● Directions for this task: Reproduce every one of the rows below word for word, omitting the picture.
-- Start of Working data --
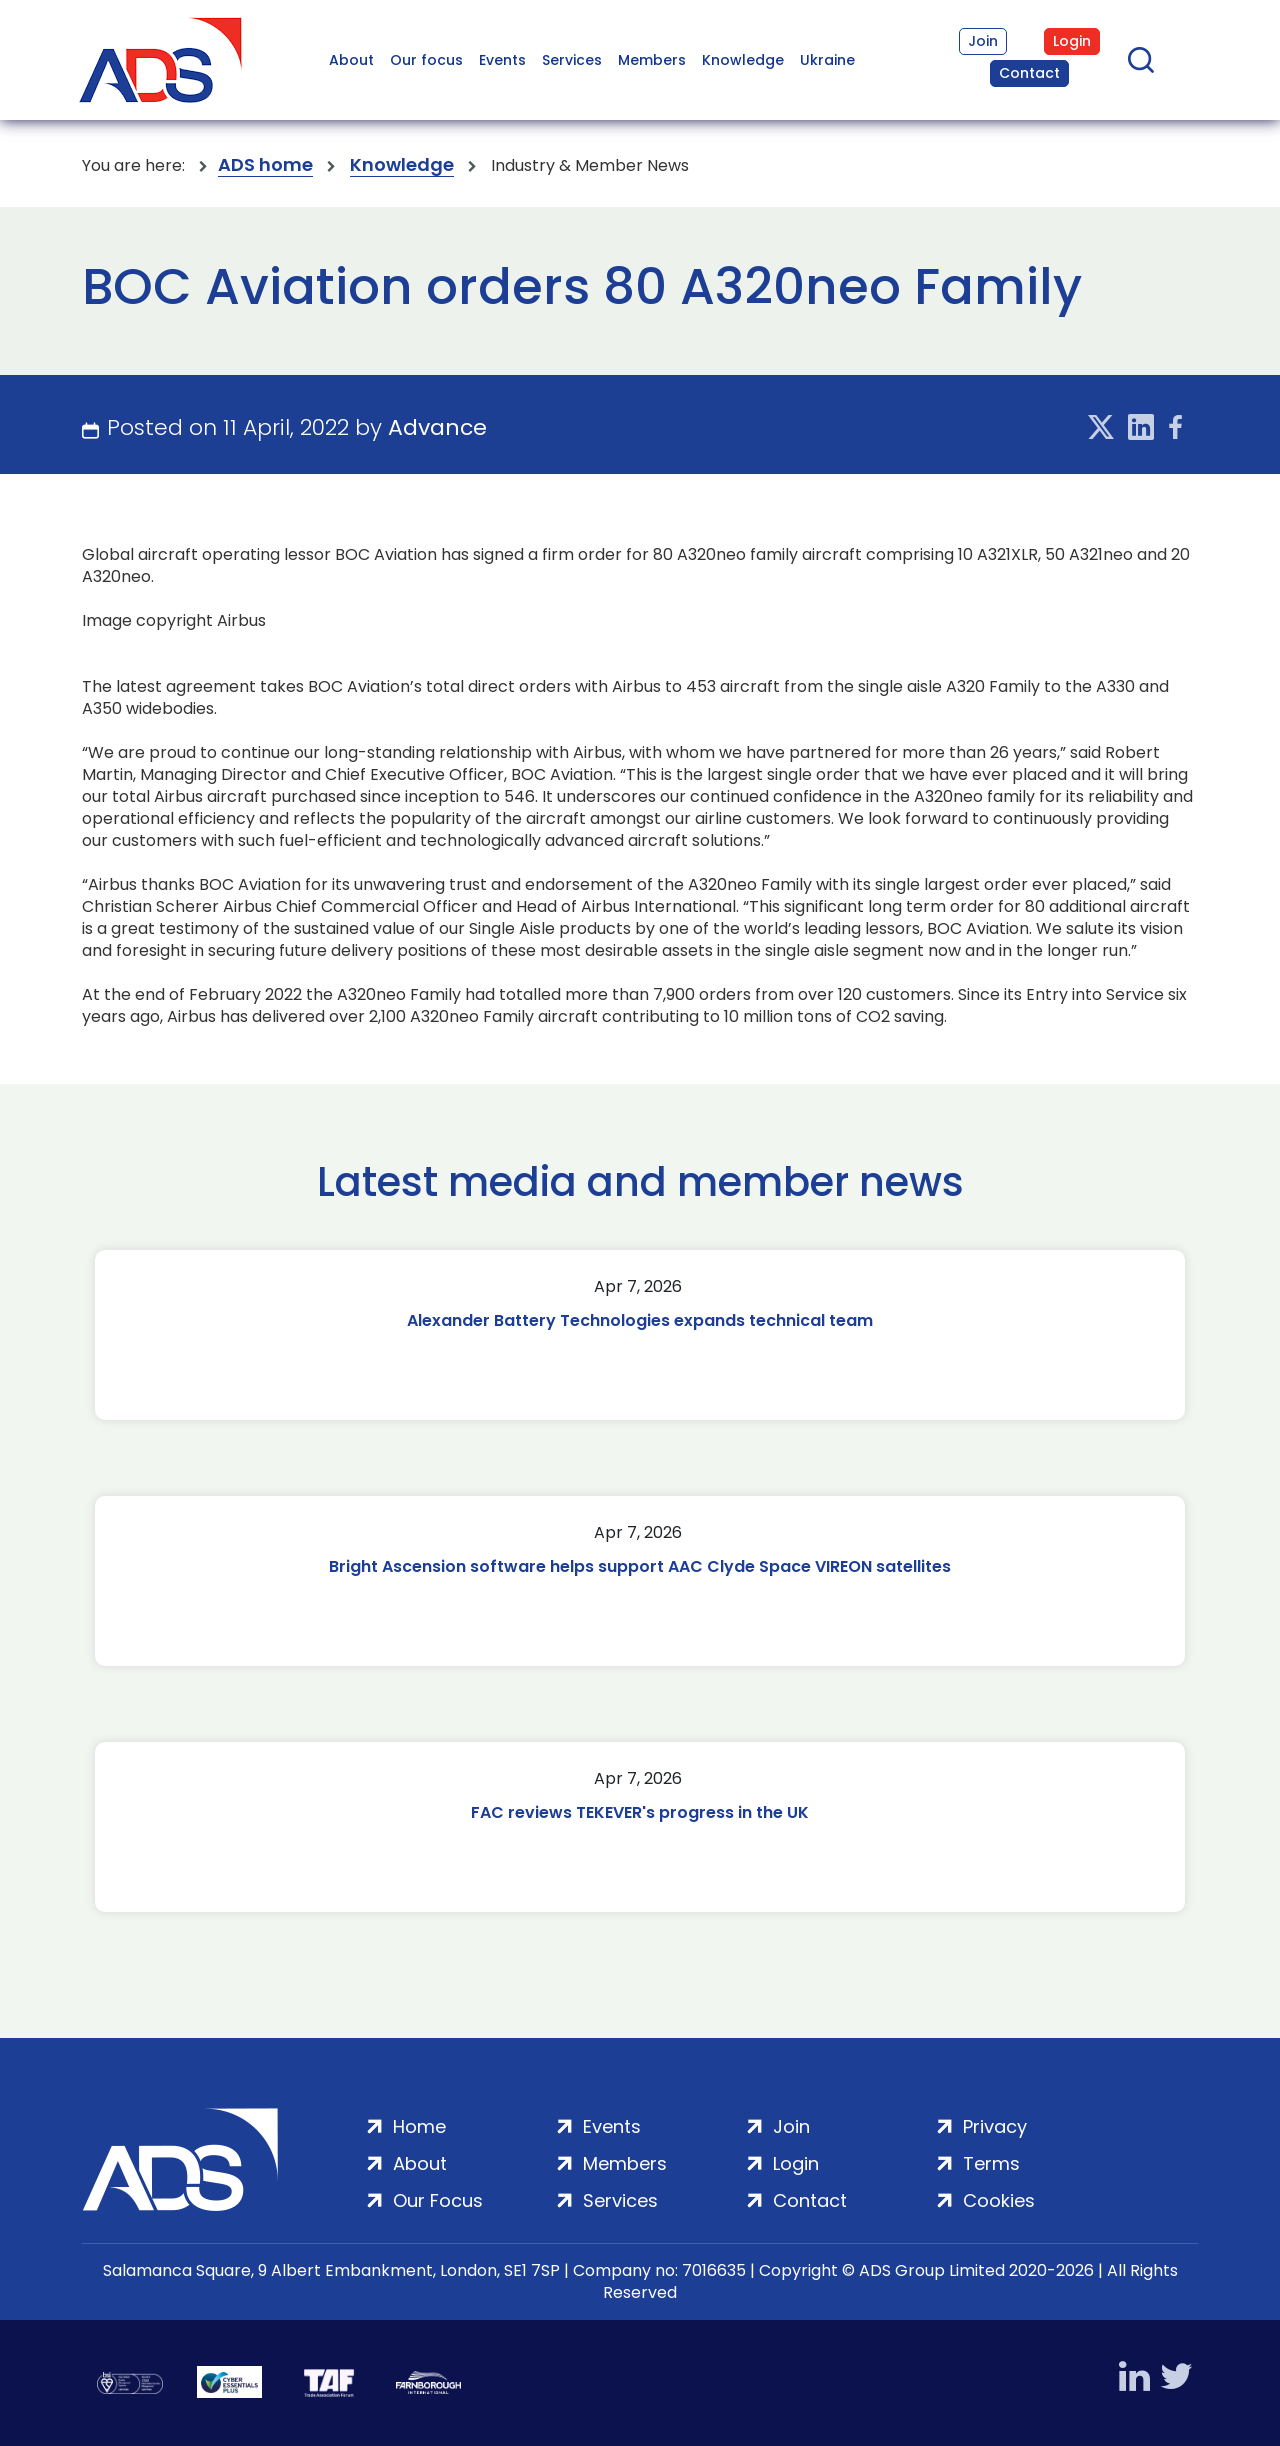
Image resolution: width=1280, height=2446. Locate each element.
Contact (1029, 73)
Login (1072, 41)
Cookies (999, 2200)
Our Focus (438, 2200)
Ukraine (827, 60)
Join (983, 41)
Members (652, 60)
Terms (991, 2163)
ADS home (265, 165)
-- End of Working data --
● Result for this task:
Image resolution: width=1280, height=2446. Locate each element.
Contact (1029, 73)
Login (1072, 41)
Cookies (999, 2200)
Our Focus (438, 2200)
Ukraine (827, 60)
Join (983, 41)
Members (652, 60)
Terms (991, 2163)
ADS home (265, 165)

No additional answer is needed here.